Problems and tasks:
[a] In the passage on TEA 21 earmarks, reproduce word for word the part that opens with the words containing "Micromanaging a complex" and closes with "of centralized power.".
[b] According to the passage on TEA 21 earmarks, what shows that many of the earmarked highway projects are marginal? Answer in one to three sentences.

Page excerpt:
** begin **
A recent example of earmarking occurred when Congress enacted the Transportation Equity Act for the 21st Century (H.R. 2400, or "TEA 21") in 1998. Many observers saw it as an inside-the-Beltway porkfest, and the bill's 1,850 earmarked projects soon became objects of media ridicule. Congress got much of the blame for this spending, but President Bill Clinton also was an active participant. TEA 21, in fact, reserves any unspent portion of the earmarked $9 billion for projects of interest to the President.

To help deflect public cynicism about TEA 21's 1,850 earmarks, Congress tried renaming them. The highway earmarks--formerly "demonstration projects"--became "high priority" projects; but this attempt fooled neither the public nor the media. Many of the questionable earmarks became front-page news and talk-radio fodder. But however embarrassing the bill's contents, the ridicule did nothing to deter Congress from adding even more questionable pork-barrel items to the 13 appropriations bills it enacted later in 1998. Appendix A includes a sampling of some of the earmarks from recent legislation.

Indeed, the wastefulness and the number of earmarks that characterized TEA 21 seemed but modest indiscretions by the standards of fiscal excess with which Congress crafted the fiscal year (FY) 1999 Omnibus Appropriations bill, which was enacted into law during the waning days of the 105th Congress. For example, although the 1,850 transportation earmarks in TEA 21, spread over the six-year life of the legislation, amount to 300 per year, this is less than half the annual number produced by the Transportation Appropriations Subcommittee.

Although much of the public criticism of pork-barrel spending focuses on the outrageous and humorous waste such earmarks often entail, the more troublesome, yet often overlooked, implication of this escalating trend is the extent to which they reflect Washington's growing propensity to micromanage state and local affairs. All of the earmarks in TEA 21, as well as the several thousand pork projects buried in the 13 appropriations bills in FY 1999, represent a federal rebuke of the priorities set by governors and local leaders who are far more familiar with the needs of their states and more closely tied to the wishes of their communities. Were it not for such earmarks, few communities would choose voluntarily to spend scarce transportation funds on these marginal projects. In fact, half the highway earmarks go unfunded for want of local matching money--which demonstrates how marginal many of these projects really are.

Some states have challenged this Capitol Hill trend by attempting to assert their traditional right to distribute earmarked funds in accordance with local priorities. For example, Florida's Department of Transportation challenged the priority status of TEA 21 earmarks, but the U.S. Department of Transportation overruled the state's efforts.

Micromanaging a complex economy, even when the effort is taken more seriously than it is here in the United States, has never worked, no matter where it has been attempted. Various economic ministries of the former Soviet Union tried to do it for decades, and the principal result of their centralized plans to mandate how much of what should be produced, and where, was the near permanent impoverishment of a large portion of the globe. Fortunately, legislators in the United States have chosen generally to avoid such large-scale efforts in futility; and the federalist system, with its many levels of government and devolved responsibilities, is one factor that continues to protect the American people from the misuse of centralized power.
** end **
Stored data:
** begin **
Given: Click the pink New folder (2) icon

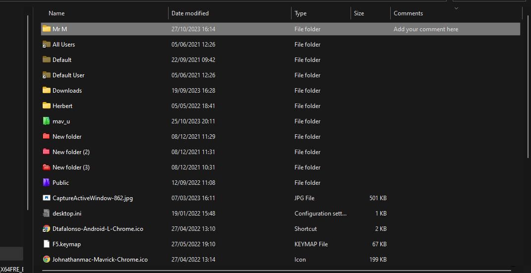Looking at the screenshot, I should (46, 152).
** end **
The results:
[a]
Micromanaging a complex economy, even when the effort is taken more seriously than it is here in the United States, has never worked, no matter where it has been attempted. Various economic ministries of the former Soviet Union tried to do it for decades, and the principal result of their centralized plans to mandate how much of what should be produced, and where, was the near permanent impoverishment of a large portion of the globe. Fortunately, legislators in the United States have chosen generally to avoid such large-scale efforts in futility; and the federalist system, with its many levels of government and devolved responsibilities, is one factor that continues to protect the American people from the misuse of centralized power.

[b] Half of the highway earmarks go unfunded for want of local matching money, which the passage says demonstrates how marginal many of these projects are. It adds that without such earmarks, few communities would voluntarily spend scarce transportation funds on these projects.